= THE PROBLEM =
Copy the passage of the decolonization workshop account below that opens with "Sweet Water tells" and closes with "I share mine.", substituting "neighbor" for "partner".

::: DOCUMENT EXCERPT

I am sitting in a row of old metal and upholstery chairs in a Lutheran church. A Native American woman named Sweet Water is presenting to about forty people on the topic of decolonization. In the audience are people from work as well as volunteers and members of the community. Most people I have not met. I feel humbled and fortunate. There are windows up high to our left, and as the sun moves from behind clouds, light fills the room. I recognize a mood of respect and openness on the faces of my coworkers who fill up some rows of chairs nearby me.
Sweet Water opens with a timeline of court rulings involving Native Americans, starting with Johnson v. McIntosh, the first court ruling with the word “Indian” in it. This ruling deemed Native peoples “occupants” of the land instead citizens of the United States, and the decision informs and dictates much of Native American life today. Indeed, white colonizers of North America effectively scattered generations of Native American culture. For years, we have dominated and obliterated tribes and their cultures. Meanwhile, our current way of life threatens the entire Earth, including its disappearing cultures.
Sweet Water tells us, “culture is medicine.” She leads us in an exercise called the Oppressor and the Oppressed. We discuss established pathways of colonization in modern society and are asked to share with a partner an instance of trauma in our lives. I hold the other person’s hand in a sharing exercise as they tell me their trauma experience, and they listen intently and I hold a tissue and cry as I share mine.
Shortly afterward, Sweet Water guides us in a meditation. In the meditation, I saw visions and understood exactly what each of them meant. I was happily surprised that the visions came to me so promptly upon closing my eyes, listening as Sweet Water described what we would see.
Many years ago, I had similar experiences with astral projection in the gym of my high school while cutting class with two close friends. In my dreams, I have been touched by spirits including my Grandma who passed. This time, the visions come to me in daytime, in a room full of strangers. When I reflect on this experience, I know I was sitting in a chair in a church, but inside myself and in the shared experience in the room, we were with spirits.
In my vision, a bear approached me, representing unprocessed grief. It was defeated by a flying heron spirit, which was part of me. The heron brought me forgiveness and resolve. Sweet Water asked us when we opened our eyes again what we received from the meditation, and I was empowered to soon after raise my hand, and as we looked into each others’ eyes, we both had tears coming to them. I told her, “forgiveness.”

::::::
::: PROVIDED MATERIAL

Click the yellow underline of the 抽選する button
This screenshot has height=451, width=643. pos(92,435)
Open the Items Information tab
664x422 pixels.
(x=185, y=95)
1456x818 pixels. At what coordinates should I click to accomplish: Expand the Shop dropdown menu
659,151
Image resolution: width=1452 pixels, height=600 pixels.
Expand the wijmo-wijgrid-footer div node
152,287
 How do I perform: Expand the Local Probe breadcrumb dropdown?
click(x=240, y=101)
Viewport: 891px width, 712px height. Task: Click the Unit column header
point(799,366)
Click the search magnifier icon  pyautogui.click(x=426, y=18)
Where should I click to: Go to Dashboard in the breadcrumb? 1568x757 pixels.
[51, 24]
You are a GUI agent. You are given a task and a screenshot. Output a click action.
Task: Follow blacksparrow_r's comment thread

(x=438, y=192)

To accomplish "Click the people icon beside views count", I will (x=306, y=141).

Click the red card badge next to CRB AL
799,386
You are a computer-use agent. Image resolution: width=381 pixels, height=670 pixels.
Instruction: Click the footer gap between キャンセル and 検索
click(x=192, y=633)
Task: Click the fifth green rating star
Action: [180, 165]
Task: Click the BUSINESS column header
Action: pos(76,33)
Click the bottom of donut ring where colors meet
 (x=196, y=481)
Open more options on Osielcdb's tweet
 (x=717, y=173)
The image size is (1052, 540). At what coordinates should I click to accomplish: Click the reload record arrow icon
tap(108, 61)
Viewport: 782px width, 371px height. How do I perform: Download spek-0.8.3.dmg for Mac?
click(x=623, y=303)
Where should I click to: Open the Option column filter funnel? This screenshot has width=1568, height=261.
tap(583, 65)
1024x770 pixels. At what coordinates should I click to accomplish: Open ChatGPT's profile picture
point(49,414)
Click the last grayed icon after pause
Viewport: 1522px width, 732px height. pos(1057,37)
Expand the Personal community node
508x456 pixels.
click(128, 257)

::::::

= ANSWER BELOW =
Sweet Water tells us, “culture is medicine.” She leads us in an exercise called the Oppressor and the Oppressed. We discuss established pathways of colonization in modern society and are asked to share with a neighbor an instance of trauma in our lives. I hold the other person’s hand in a sharing exercise as they tell me their trauma experience, and they listen intently and I hold a tissue and cry as I share mine.